== TASK PROMPT ==
Resume the debate notes on the National Plan for Music below, continuing them after their final sentence.

== PASSAGE SHOWN ==
• • •

The National Plan for Music – is there a Plan B? Notes from Expo lunchtime debate, 13th March 2015

random crap

As David revealed to the world, I was speaking from notes scribbled in a notebook entitled ‘Random Crap’ – here I hope to unravel my ramblings into a set of terse points…

There are a number of problems, as I see it, with some of the content of the National Plan for Music. These are:

  1. A lot of the Plan is about how schools and hubs can work together. Which, of course, is a really nice idea, and there are lots of great examples of where this is happening, with excellent consequences. However, the elephant in the room is that there is absolutely no compulsion for schools and hubs to have anything at all to do with one another. The thing that the Plan misses is that all of this is extra – no teacher I know of has anything on their job spec other than teaching their classes and getting the best possible results for their students. That’s what we’re paid for. Anything else, we do out of devotion to our vocation. Which is ironic in an educational world where everything is about accountability and evidence – a belief, seemingly, that the only things that matter are the ones that can be measured. The plan talks about ‘hubs and schools holding one another to account’ – we can work together, sure, but this will only happen out of the goodness of our hearts, and neither party has any moral right to hold the other to account.

• • •

== DATA SECTION ==
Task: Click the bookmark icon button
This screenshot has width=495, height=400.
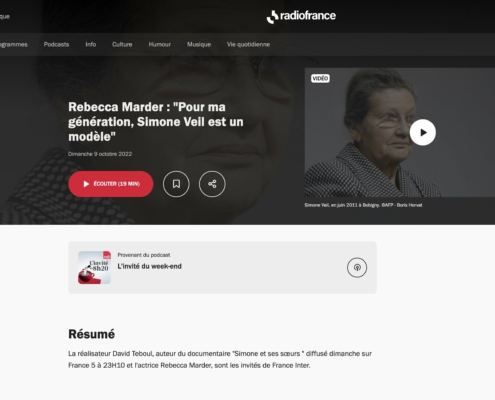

• • •

== REPLY TO THE EXERCISE ==
  2. Schools – and most particularly their senior leadership teams – are running scared from Ofsted. SLTs have a fire lit under their backsides that seems to have its origins in fear, the flames being fanned by being hell-bent on second-guessing what Ofsted ‘want’. The current fetishisation of ‘evidence’ is a symptom of this. Ofsted are aware of this, and have repeatedly tried to put schools right, most recently in this advice, published last week, together with helpful blogs and repeated assurances from sensible HMIs like Robin Hammerton. But the consequence of this Ofsted-mania is that there are many SLTs up and down the land who just don’t ‘get’ music. This has a massive knock-on effect to music teachers, who are busy wasting valuable time stating their learning objectives and getting written evidence of feedback and progress, when really they ought to be making music with their classes.
  3. The Plan talks about secondaries working with primaries, and about SLEs (specialist leaders in education – the new version of ASTs, sort-0f) spreading good practice. However, the problem with both of these great ideas is time – I would absolutely love to be going into my local primaries, but until my school decide that it is a good use of my time, and build it into my timetable, it’s not going to happen. I also need to be given time on my timetable for my SLE work, as currently this comes out of my frees (or I have to leave my classes with cover). I also perceive a problem with the increasing tendency for schools to club together in academy chains and other alliances – there may be a school round the corner who very much would benefit from my advice, but if they are members of a rival chain, it’s unlikely they’ll be on the phone any time soon as they won’t want to lose face.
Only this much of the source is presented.